## Trecho do texto

+ + +

Eu quero aqui trazer algumas reflexões minhas sobre esses dois filmaços do Scorsese: Goodfellas e Casino
Na minha opinião esses são clássicos atemporais
e esses dois filmes têm aspectos em comum um com o outro e que, para mim, mostram
também um pouco do próprio caráter do diretor, Martin Scorsese.
Goodfellas é um
filme sobre um gângster. Baseado em uma história real, o filme retrata a
realidade de membros da máfia durante os anos 60 nos Estados Unidos da América.
Eu acho muito bom esses tropos de três companheiros, como no filme Cidade de
Deus com o “trio ternura”. Eles são Tommy, Henry e Jimmy.
Todos ali são baseados em pessoas reais e os
eventos que se desdobram também.
A minha reflexão vai se basear muito nesses
personagens.
O Henry desde pequeno nunca viu outro caminho
que não fosse a máfia. Antes de sua adolescência terminar ele já sabia muito
bem o que que queria com sua vida; e ele não entra nessa vida com medo, receio
ou com qualquer escrúpulo, a máfia vem para ele tão naturalmente como a
puberdade. Ele sobe na hierarquia conforme vai ganhando a confiança dos mais
velhos e a sua responsabilidade e poder, obviamente, crescem juntos. Ele vive
uma vida relativamente sossegada e consegue manter seus esquemas e seus roubos
sem ser incomodado pela polícia, que é facilmente apaziguada através de
suborno.

+ + +

## Material de origem
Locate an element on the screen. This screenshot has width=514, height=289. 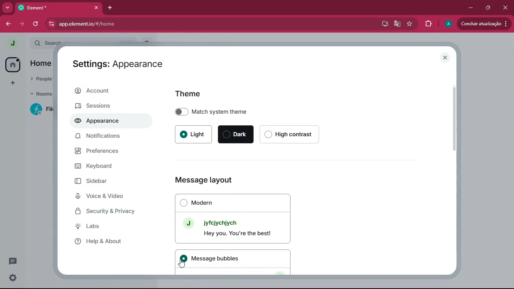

+ + +

## Problema a resolver
Escreva a continuação do texto sobre Goodfellas e Casino, começando logo após a última frase.

## Resposta ao problema
Depois de muita insistência da parte de seu
amigo Tommy, o Henry acaba concordando sair em um encontro duplo com Tommy só
para não desagradar o amigo, porém na segunda vez o Henry resolve que tinha
algo melhor para fazer e não aparece no jantar e o “date” dele, que é a Karen,
fica lá sozinha segurando vela pro Tommy e a outra judia que estava com ele. A
Karen fica furiosa e vai até o restaurante italiano onde ficavam os mafiosos e
ela confronta o Henry diante ali de vários mafiosos, e nesse momento ele enxerga
nela uma mulher selvagem, com paixão, com fogo, e isso o atrai.
Com segurança eu posso dizer esses personagens
do Scorsese são bem movidos pelo que Nietzsche chamaria “vontade de potência”. Eu
não me atreveria dizer isso se o Platinho já não tivesse feito essa análise com
o Lobo de Wallstreet. Na realidade deles, observa-se que depois de um tempo o
que começa a valer mesmo não é o dinheiro, e sim o poder. O poder de se livrar
da polícia; o poder que comanda respeito dos outros; o poder de influência.
Quando Henry vê Karen, ele vê uma pessoa com poder, e não apenas isso, ele vê
também um desafio. Nietzsche que diz que o homem gosta de um jogo, e não existe
jogo mais perigoso que a mulher. Portanto, para Henry aquele seria mais um jogo.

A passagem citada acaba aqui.